1. The Adviser's Services.
(a) Discretionary Investment Management Services. The Adviser shall act
as investment adviser with respect to the Funds. In such capacity, the
Adviser shall, subject to the supervision of the Board, regularly provide
the Funds with investment research, advice and supervision and shall
furnish continuously an investment program for the Funds, consistent with
the respective investment objectives and policies of each Fund. The Adviser
shall determine, from time to time, what securities shall be purchased for
the Funds, what securities shall be held or sold by the Funds and what
portion of the Funds' assets shall be held uninvested in cash, subject
always to the provisions of the Trust's Agreement and Declaration of Trust,
By-Laws and its registration statement on Form N-1A (the "Registration
Statement") under the 1940 Act, and under the Securities Act of 1933, as
amended (the "1933 Act"), covering Fund shares, as filed with the
Securities and Exchange Commission (the "Commission"), and to the
investment objectives, policies and restrictions of the Funds, as each of
the same shall be from time to time in effect. To carry out such
obligations, the Adviser shall exercise full discretion and act for the
Funds in the same manner and with the same force and effect as the Funds
themselves might or could do with respect to purchases, sales or other
transactions, as well as with respect to all other such things necessary or
incidental to the furtherance or conduct of such purchases, sales or other
transactions. No reference in this Agreement to the Adviser having full
discretionary authority over each Fund's investments shall in any way limit
B-1
the right of the Board, in its sole discretion, to establish or revise
policies in connection with the management of a Fund's assets or to
otherwise exercise its right to control the overall management of a Fund.
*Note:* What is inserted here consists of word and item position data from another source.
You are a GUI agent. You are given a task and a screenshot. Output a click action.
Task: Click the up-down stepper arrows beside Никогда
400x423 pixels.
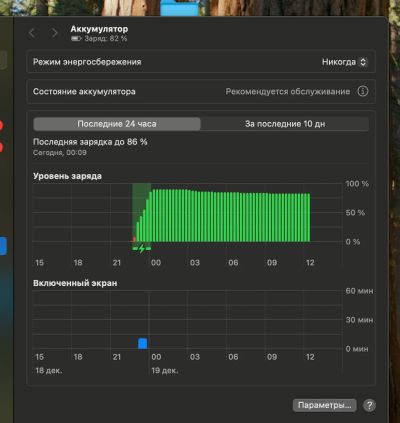pos(363,62)
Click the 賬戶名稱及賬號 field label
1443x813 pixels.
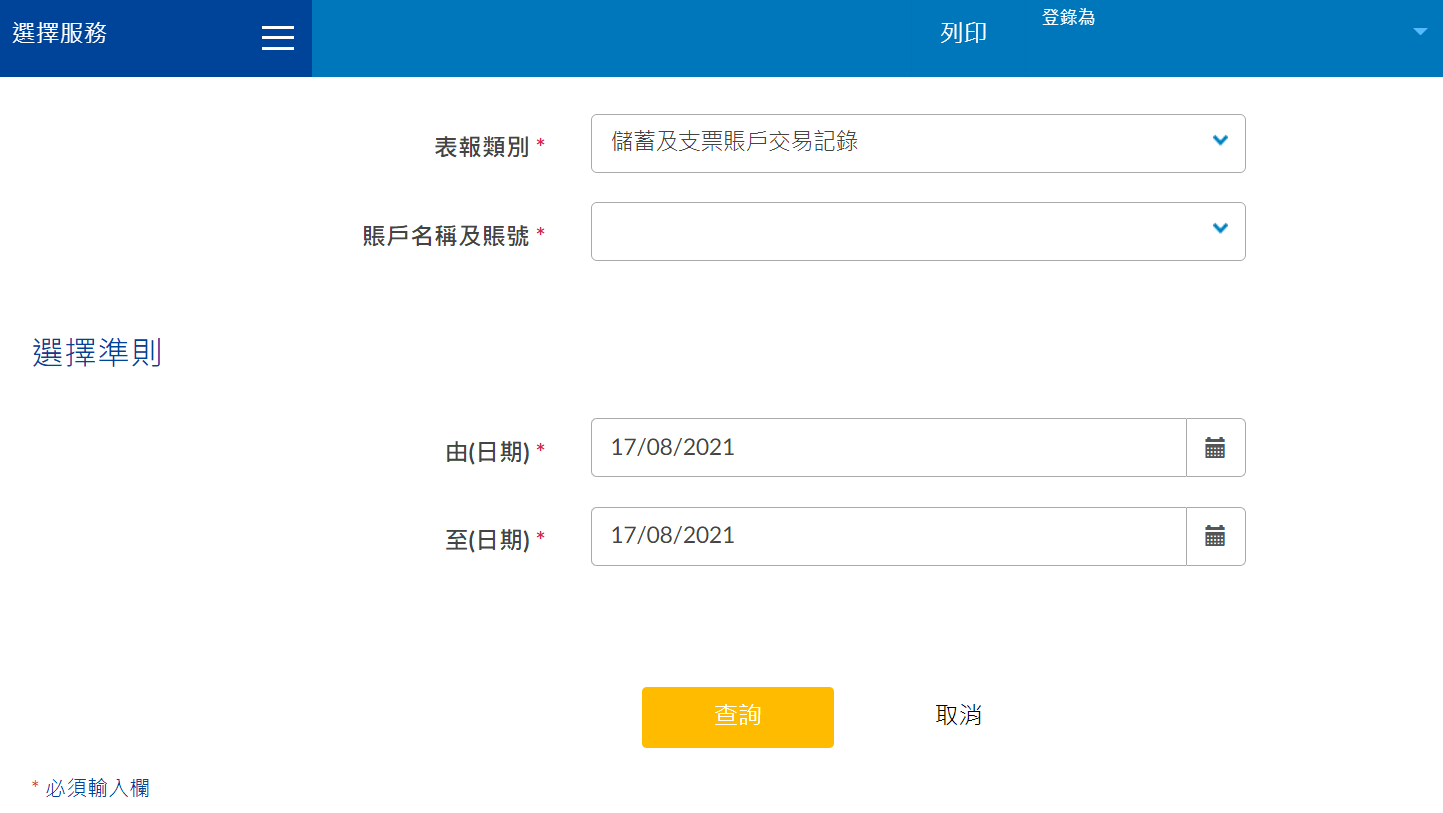pyautogui.click(x=446, y=236)
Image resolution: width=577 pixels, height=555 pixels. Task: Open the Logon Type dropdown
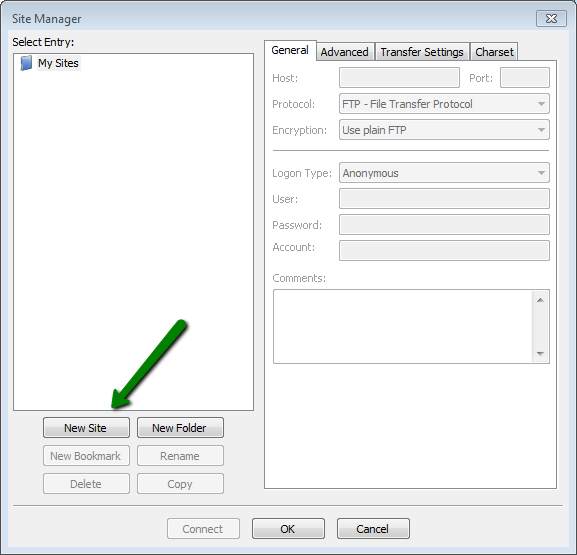[x=444, y=173]
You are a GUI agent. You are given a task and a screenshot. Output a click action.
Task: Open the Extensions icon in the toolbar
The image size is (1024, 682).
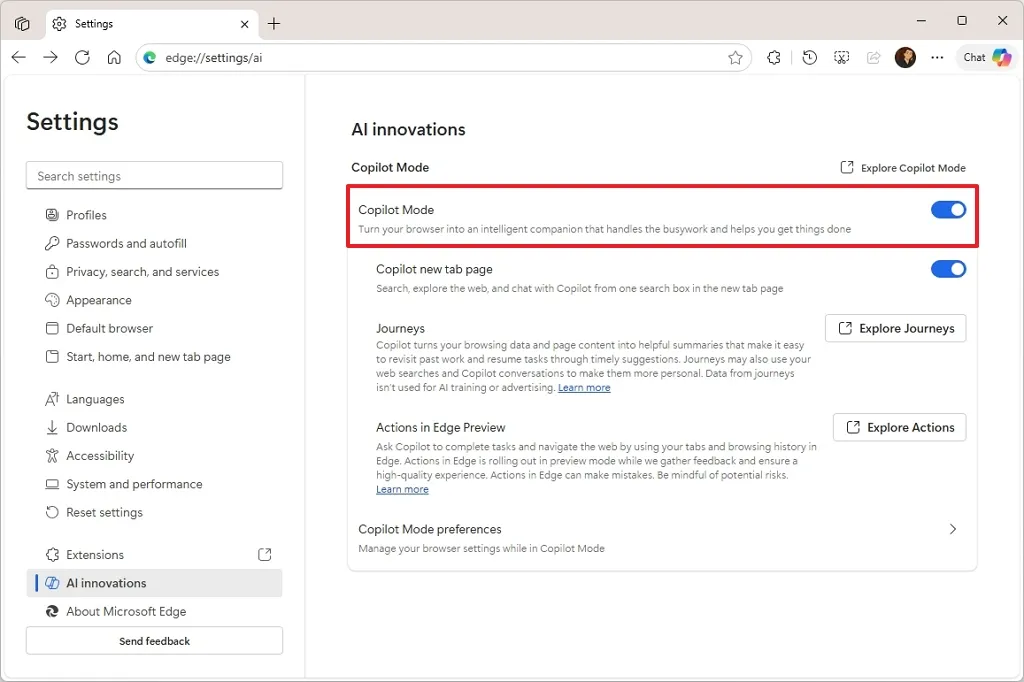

(b) Compliance. The Adviser agrees to comply with the requirements of
the 1940 Act, the Investment Advisers Act of 1940 (the "Advisers Act"), the
1933 Act, the Securities Exchange Act of 1934, as amended (the "1934 Act"),
the Commodity Exchange Act and the respective rules and regulations
thereunder, as applicable, as well as with all other applicable federal and
state laws, rules, regulations and case law that relate to the services and
relationships described hereunder and to the conduct of its business as a
registered investment adviser. The Adviser also agrees to comply with the
objectives, policies and restrictions set forth in the Registration
Statement, as amended or supplemented, of the Funds, and with any policies,
guidelines, instructions and procedures approved by the Board and provided
to the Adviser. In selecting each Fund's portfolio securities and
performing the Adviser's obligations hereunder, the Adviser shall cause the
Fund to comply with the diversification and source of income requirements
of Subchapter M of the Internal Revenue Code of 1986, as amended (the
"Code"), for qualification as a regulated investment company. The Adviser
shall maintain compliance procedures that it reasonably believes are
adequate to ensure the its compliance with the foregoing. No supervisory
activity undertaken by the Board shall limit the Adviser's full
responsibility for any of the foregoing.
(c) Proxy Voting. The Board has the authority to determine how proxies
with respect to securities that are held by the Funds shall be voted, and
the Board has initially determined to delegate the authority and
responsibility to vote proxies for the Fund's securities to the Adviser. So
long as proxy voting authority for the Fund has been delegated to the
Adviser, the Adviser shall exercise its proxy voting responsibilities
Adviser shall carry out such responsibility in accordance with any
instructions that the Board shall provide from time to time, and at all
times in a manner consistent with Rule 206(4)-6 under the Advisers Act and
its fiduciary responsibilities to the Trust. The Adviser shall provide
periodic reports and keep records relating to proxy voting as the Board may
reasonably request or as may be necessary for the Funds to comply with the
1940 Act and other applicable law. Any such delegation of proxy voting
responsibility to the Adviser may be revoked or modified by the Board at
any time.
(d) Recordkeeping. The Adviser shall not be responsible for the
provision of administrative, bookkeeping or accounting services to the
Fund, except as otherwise provided herein or as may be necessary for the
Adviser to supply to the Trust or its Board the information required to be
supplied under this Agreement.
The Adviser shall maintain separate books and detailed records of all
matters pertaining to Fund assets advised by the Adviser required by Rule
31a-1
B-2
under the 1940 Act (other than those records being maintained by any
administrator, custodian or transfer agent appointed by the Funds) relating
to its responsibilities provided hereunder with respect to the Funds, and
shall preserve such records for the periods and in a manner prescribed
therefore by Rule 31a-2 under the 1940 Act (the "Fund Books and Records").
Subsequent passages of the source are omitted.